Record extracts START
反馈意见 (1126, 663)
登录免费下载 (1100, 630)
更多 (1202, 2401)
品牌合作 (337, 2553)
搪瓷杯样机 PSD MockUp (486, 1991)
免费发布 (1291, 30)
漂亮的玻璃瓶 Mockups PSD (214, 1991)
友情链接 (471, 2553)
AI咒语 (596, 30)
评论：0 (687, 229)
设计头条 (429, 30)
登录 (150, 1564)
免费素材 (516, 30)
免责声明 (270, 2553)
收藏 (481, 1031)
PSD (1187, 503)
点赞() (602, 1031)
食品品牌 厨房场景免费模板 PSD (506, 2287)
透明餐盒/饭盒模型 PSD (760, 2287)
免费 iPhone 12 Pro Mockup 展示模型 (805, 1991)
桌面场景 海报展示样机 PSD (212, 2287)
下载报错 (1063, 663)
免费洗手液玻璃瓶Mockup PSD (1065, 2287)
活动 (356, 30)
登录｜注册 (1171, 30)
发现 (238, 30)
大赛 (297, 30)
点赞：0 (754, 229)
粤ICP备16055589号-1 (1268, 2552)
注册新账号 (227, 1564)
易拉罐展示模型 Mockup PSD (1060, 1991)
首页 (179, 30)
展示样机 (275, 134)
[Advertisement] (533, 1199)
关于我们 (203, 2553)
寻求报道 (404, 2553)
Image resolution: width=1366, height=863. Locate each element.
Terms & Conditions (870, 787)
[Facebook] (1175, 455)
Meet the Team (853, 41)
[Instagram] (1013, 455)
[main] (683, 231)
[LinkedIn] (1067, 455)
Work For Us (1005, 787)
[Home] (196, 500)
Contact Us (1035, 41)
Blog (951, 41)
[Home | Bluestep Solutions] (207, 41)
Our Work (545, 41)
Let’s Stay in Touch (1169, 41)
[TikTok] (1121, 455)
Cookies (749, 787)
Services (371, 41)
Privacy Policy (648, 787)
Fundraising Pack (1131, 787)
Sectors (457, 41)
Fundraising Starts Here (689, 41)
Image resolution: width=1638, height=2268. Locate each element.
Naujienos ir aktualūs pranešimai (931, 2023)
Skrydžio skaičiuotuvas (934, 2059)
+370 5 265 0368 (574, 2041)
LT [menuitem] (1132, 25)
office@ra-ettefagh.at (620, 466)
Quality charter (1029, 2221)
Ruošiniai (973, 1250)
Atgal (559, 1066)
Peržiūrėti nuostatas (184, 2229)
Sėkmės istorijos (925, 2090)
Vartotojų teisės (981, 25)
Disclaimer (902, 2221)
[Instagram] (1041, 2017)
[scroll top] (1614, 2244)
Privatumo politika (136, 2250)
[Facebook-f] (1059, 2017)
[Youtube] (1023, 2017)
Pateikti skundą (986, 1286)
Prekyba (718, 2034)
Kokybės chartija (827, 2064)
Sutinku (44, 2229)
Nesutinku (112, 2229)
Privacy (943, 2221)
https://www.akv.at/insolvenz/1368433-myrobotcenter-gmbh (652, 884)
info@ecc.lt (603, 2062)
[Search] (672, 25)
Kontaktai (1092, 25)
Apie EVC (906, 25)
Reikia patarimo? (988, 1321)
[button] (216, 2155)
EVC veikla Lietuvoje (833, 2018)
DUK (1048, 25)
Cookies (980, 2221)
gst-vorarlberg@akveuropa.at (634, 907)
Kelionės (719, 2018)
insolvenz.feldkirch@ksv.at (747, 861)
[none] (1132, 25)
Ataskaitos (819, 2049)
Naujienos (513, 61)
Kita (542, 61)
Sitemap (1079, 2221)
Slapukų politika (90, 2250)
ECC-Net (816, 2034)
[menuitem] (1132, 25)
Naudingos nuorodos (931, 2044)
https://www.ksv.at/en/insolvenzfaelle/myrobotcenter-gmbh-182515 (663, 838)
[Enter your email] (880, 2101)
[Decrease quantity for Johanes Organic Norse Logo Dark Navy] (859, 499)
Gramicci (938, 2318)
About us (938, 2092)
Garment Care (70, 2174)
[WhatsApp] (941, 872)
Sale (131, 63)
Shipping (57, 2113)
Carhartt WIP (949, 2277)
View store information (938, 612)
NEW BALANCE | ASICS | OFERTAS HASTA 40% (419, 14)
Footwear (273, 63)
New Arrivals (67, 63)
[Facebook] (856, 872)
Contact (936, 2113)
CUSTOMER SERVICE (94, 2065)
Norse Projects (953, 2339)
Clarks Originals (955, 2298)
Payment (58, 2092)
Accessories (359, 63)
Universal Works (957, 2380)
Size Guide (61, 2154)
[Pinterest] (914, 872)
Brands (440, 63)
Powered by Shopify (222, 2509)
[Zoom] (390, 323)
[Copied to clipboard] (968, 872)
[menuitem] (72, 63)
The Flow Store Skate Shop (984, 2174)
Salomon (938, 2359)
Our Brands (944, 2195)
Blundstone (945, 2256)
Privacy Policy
Record extracts END
* _Task objective_: For the entries shown above, tally every line containing the word "each". Report the tally and nothing else.

* _Output for this exercise_: 2